▶ Entries provided:
________

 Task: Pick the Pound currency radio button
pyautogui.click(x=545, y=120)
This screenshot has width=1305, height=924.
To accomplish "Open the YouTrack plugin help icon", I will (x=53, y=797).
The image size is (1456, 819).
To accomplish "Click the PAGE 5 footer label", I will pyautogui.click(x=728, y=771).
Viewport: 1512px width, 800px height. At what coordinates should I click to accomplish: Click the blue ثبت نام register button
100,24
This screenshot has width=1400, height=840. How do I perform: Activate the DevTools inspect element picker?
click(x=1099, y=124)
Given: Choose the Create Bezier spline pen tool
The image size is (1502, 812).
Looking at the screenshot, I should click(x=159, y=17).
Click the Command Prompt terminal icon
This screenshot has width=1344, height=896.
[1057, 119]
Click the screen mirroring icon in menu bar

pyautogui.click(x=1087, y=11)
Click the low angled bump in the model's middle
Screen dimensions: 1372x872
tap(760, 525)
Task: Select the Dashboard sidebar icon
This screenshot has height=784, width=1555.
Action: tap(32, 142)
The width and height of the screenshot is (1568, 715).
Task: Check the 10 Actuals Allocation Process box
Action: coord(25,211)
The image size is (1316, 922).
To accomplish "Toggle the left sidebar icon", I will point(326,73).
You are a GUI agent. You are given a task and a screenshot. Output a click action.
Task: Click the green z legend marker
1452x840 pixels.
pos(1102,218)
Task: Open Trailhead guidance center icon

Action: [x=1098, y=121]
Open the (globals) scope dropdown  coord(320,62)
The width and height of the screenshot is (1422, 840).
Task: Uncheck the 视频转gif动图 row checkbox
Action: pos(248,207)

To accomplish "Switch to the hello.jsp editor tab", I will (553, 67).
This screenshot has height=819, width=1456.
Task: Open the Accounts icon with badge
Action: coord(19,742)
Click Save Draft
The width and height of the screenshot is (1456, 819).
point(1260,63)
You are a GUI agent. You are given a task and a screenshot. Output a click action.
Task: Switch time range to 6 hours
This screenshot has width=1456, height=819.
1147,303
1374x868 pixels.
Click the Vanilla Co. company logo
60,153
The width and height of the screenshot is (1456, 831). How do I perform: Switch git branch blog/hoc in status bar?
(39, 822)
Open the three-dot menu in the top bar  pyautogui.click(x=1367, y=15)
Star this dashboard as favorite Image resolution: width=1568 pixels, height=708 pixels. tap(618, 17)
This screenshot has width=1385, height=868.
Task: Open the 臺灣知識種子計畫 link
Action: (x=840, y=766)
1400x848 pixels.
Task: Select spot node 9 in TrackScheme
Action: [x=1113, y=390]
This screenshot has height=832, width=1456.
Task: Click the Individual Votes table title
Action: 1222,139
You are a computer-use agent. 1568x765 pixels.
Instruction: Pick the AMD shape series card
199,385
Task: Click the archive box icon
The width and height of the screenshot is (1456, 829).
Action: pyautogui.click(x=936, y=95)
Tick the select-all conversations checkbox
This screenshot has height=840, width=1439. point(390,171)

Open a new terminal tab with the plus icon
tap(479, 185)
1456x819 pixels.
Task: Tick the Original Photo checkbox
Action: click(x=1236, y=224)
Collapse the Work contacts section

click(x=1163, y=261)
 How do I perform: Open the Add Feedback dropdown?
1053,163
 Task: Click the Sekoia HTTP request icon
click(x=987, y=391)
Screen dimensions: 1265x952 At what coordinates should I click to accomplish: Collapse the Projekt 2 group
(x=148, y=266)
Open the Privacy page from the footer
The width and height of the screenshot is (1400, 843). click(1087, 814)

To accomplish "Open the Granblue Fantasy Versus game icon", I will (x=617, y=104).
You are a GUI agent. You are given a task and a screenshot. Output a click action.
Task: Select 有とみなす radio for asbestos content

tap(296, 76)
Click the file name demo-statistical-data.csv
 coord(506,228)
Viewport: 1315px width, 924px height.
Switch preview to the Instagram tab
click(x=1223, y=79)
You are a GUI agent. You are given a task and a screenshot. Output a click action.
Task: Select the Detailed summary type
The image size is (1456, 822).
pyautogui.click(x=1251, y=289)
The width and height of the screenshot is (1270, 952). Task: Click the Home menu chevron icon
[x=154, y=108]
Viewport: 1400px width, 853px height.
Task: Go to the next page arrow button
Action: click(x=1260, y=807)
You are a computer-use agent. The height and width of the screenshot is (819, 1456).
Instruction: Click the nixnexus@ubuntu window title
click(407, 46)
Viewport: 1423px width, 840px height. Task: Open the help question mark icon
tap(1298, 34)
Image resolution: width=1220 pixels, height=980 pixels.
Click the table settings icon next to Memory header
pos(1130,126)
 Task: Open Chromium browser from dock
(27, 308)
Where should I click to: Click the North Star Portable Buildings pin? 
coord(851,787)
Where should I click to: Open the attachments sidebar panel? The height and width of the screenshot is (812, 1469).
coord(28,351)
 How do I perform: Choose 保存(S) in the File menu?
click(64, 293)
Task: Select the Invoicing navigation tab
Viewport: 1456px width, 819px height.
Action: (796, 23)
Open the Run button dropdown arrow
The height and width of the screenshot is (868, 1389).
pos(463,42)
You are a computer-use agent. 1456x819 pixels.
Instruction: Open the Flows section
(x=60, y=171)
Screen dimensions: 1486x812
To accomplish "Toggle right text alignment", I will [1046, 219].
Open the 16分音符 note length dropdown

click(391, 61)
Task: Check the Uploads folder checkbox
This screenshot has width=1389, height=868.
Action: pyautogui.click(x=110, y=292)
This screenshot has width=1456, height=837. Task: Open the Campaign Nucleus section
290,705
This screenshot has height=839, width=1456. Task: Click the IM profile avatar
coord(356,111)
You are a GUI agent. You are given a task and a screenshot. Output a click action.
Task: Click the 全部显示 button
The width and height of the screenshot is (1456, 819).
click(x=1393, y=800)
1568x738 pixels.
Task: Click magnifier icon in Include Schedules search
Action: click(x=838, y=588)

________

▶ About this exercise: Each line from the top of the material above through the line with "The image size is (1456, 819)." must be echoed exactly, and no other line.

▶ Solution to this problem:
 Task: Pick the Pound currency radio button
pyautogui.click(x=545, y=120)
This screenshot has width=1305, height=924.
To accomplish "Open the YouTrack plugin help icon", I will (x=53, y=797).
The image size is (1456, 819).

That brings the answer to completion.